- Slug: Sports-Rattlers Deadder,590
By CUYLER MEADE
Cronkite News
MESA – Chase Deadder caught as many touchdown passes Saturday night as he did all of last season.
Deadder, in his first year with the Rattlers, hauled in five touchdowns and led the the team with 91 receiving yards as Arizona defeated the Tampa Bay Storm 69-46.
He made the most of the opportunity presented to him following Markee White’s season-ending injury a week earlier.
“He’s a big guy, a big receiver,” quarterback Nick Davila said of the 6-foot-5 Deadder. It was Davila’s first game back after a toe injury that kept him out for five weeks.
“He makes big-boy catches and he ran a couple guys over, and he’s just trying to improve every week,” Davila said.
Deadder is the most recent man to step up on a Rattlers team which has been riddled by injuries and departures as it seeks a fourth consecutive ArenaBowl championship. White, the man expected to replace end zone threat Tysson Poots after Poots signed with Las Vegas in the offseason, saw his season come to an abrupt end after breaking his back during the June 2 game against Spokane. Deadder was next up.
Deadder took a winding road to the Arizona desert. He starred as a junior for Sacramento State in 2010 before an injury caused him to miss his senior season. He spent a summer with the Tennessee Titans in 2012 and caught 85 passes for 15 scores with the Utah Blaze in 2013. He then joined the New Orleans Voodoo for a 2014 season in which he played just four games.

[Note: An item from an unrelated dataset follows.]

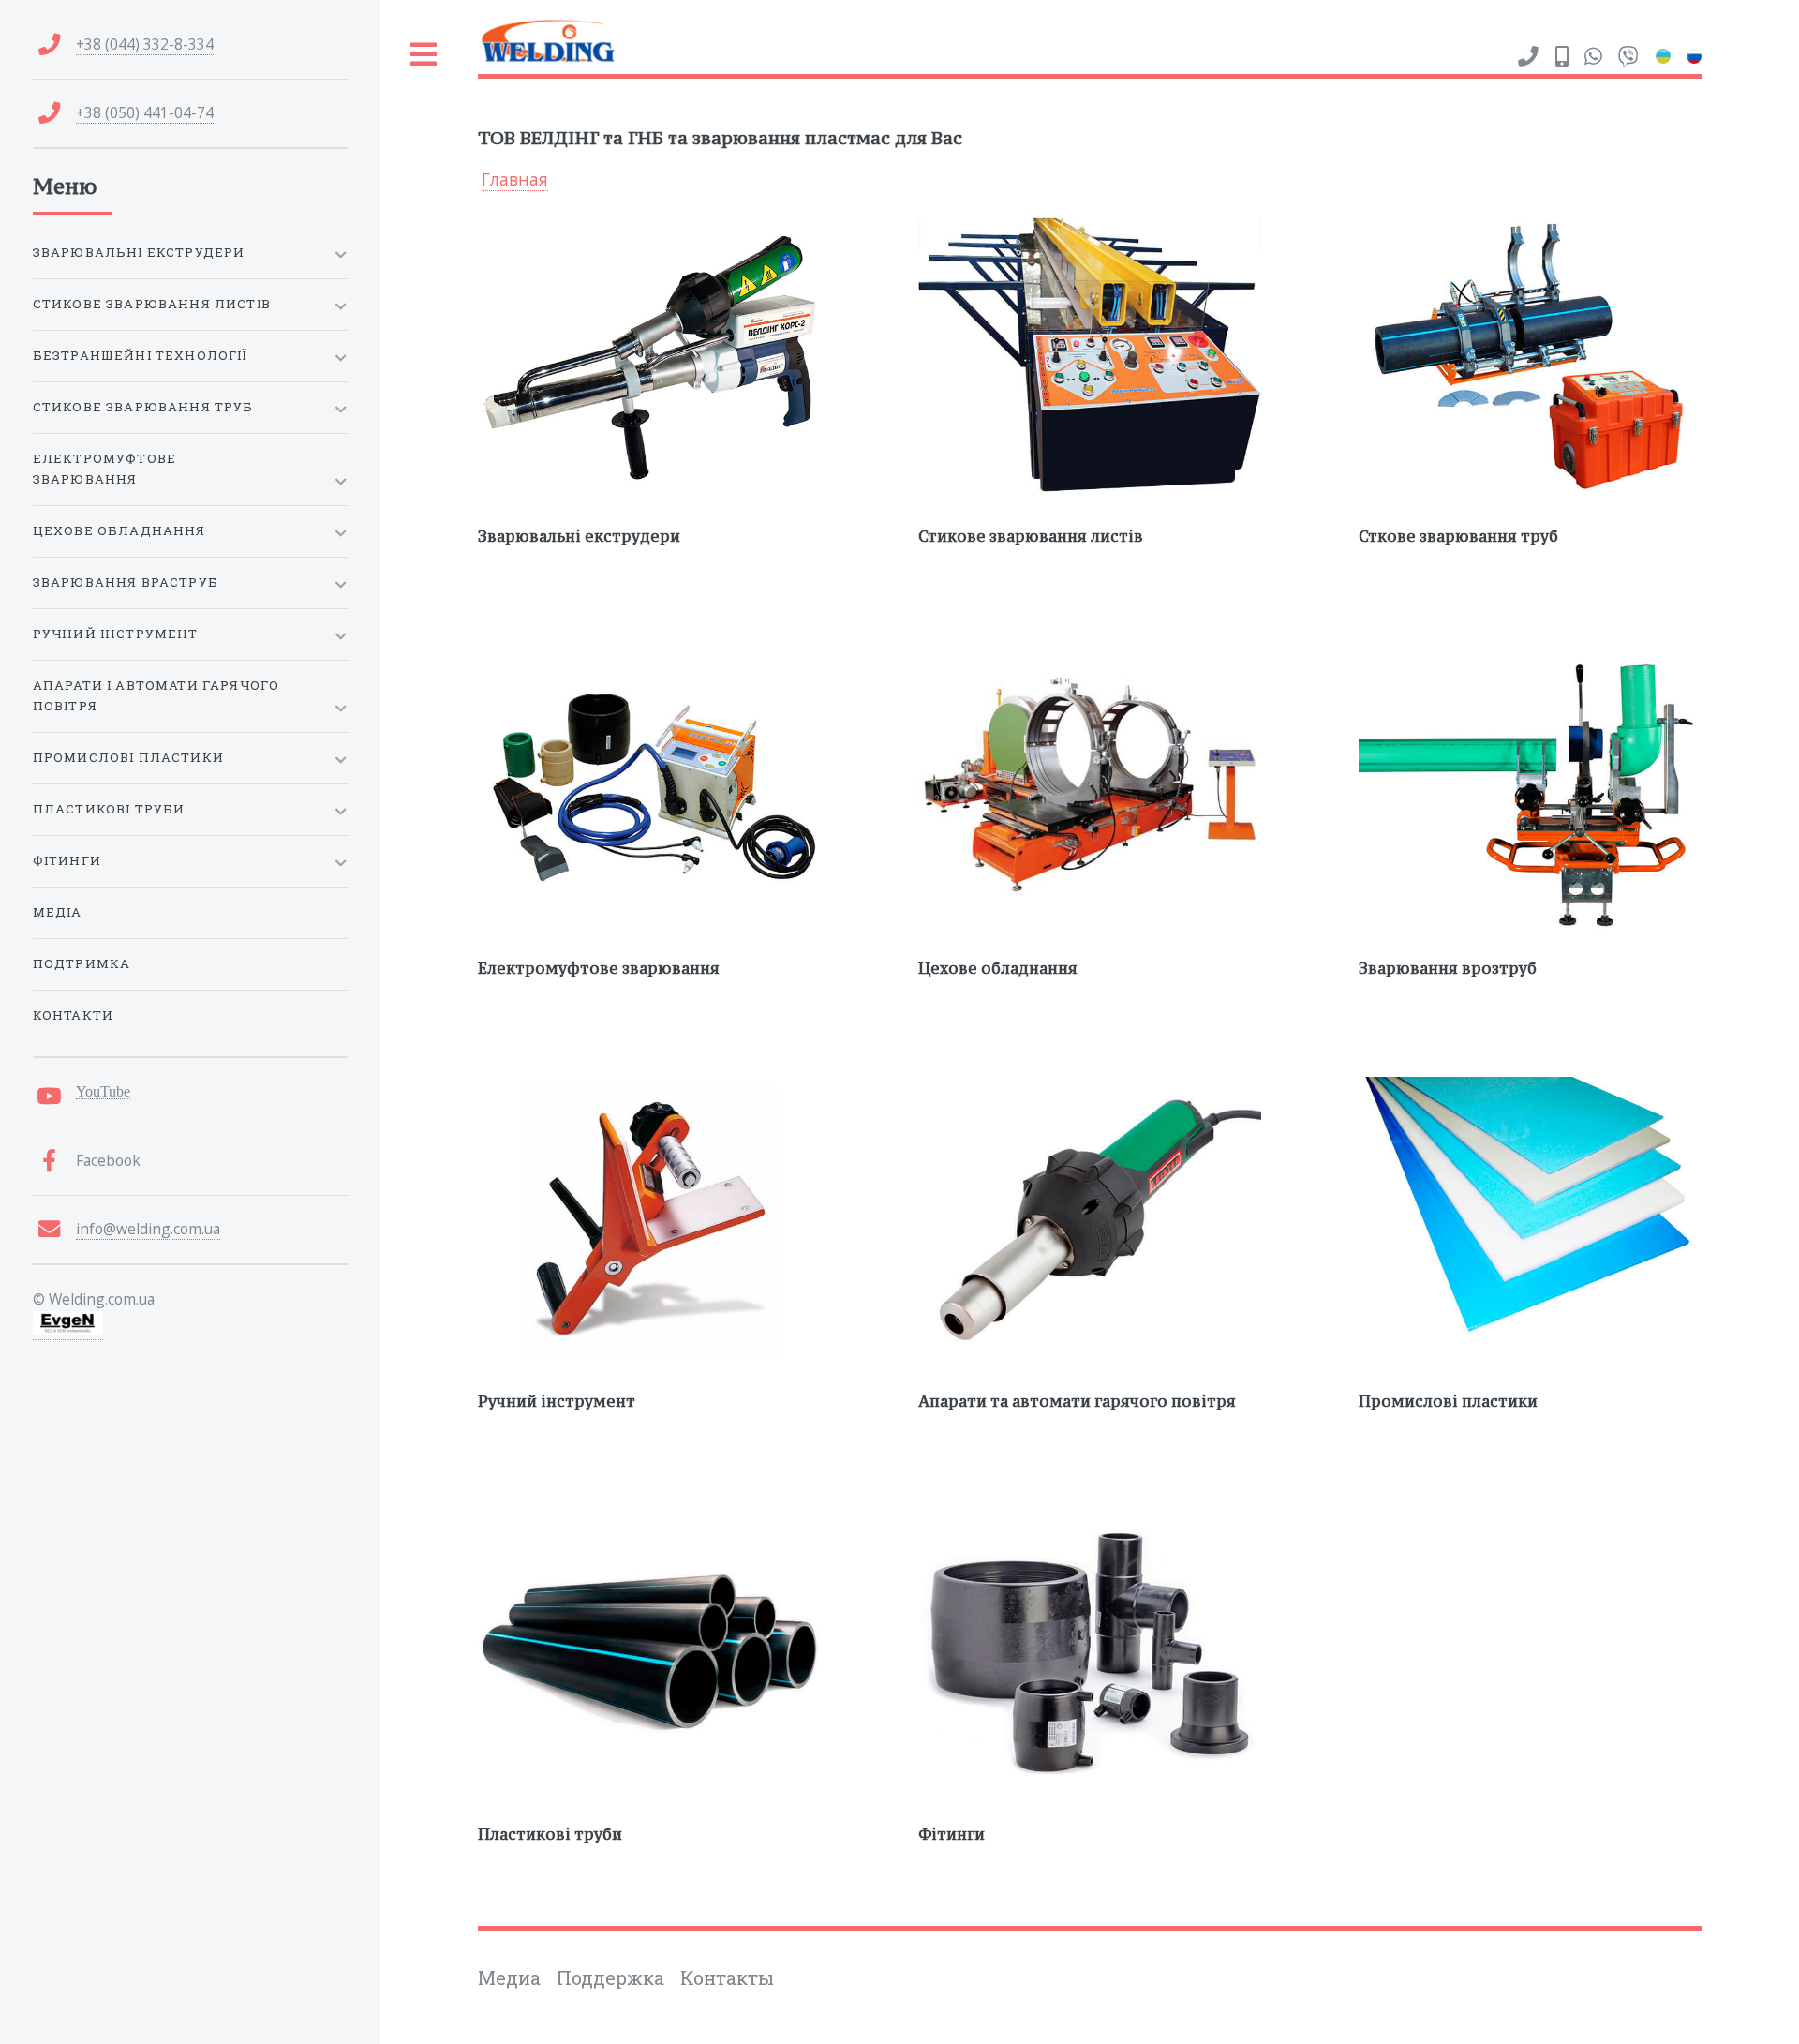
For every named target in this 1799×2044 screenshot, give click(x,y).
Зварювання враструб (125, 582)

For the Rattlers’ newest starter, Saturday night in Phoenix was the time of his life.
“It was amazing. I’ve never had five touchdowns in a game and I was just on cloud nine,” Deadder said. “I was so happy, and the team performed amazingly. Nick came out there and just made my job easy and I just did what I did.”
Five touchdowns was the most in a single game for a Rattler since Rod Windsor caught six on April 18 against the Portland Thunder. The five touchdown receptions tied White’s April 4 performance at the Las Vegas Outlaws for second-most all year.
“I’ve been the guy that kind of fills in,” Deadder said of his role prior to this week. “There’s an injury, someone goes down, I try to come in and pick them up. I see it developing a lot more now, now that I’m playing wing and learning from these guys. We have so many talented receivers. It’s just amazing the knowledge they have, and I’m just trying to make my name known here.”
Davila was pleased with the strides Deadder had made to this point.
“He’s a team-first guy,” Davila said. “You know he’s going to put the team before himself, and he’s working his tail off and doing all the things coach Guy is asking him to do both on and off the field to be the best receiver he can be for the Rattlers.”
Always prepared to maximize whatever weapons he’s given, Davila is doing what he can to get on the same page with Deadder.
“(Davila) pulls us out on Sundays after workouts, and we’ll come out on the field and run some routes, and he’ll tell me what he’s looking at,” Deadder said. “We’ll watch film together, and he’ll tell me what he sees in the defense, what I should’ve done, what I did right, what I did wrong. So I’m learning more and more what he’s looking at and what he’s looking for.”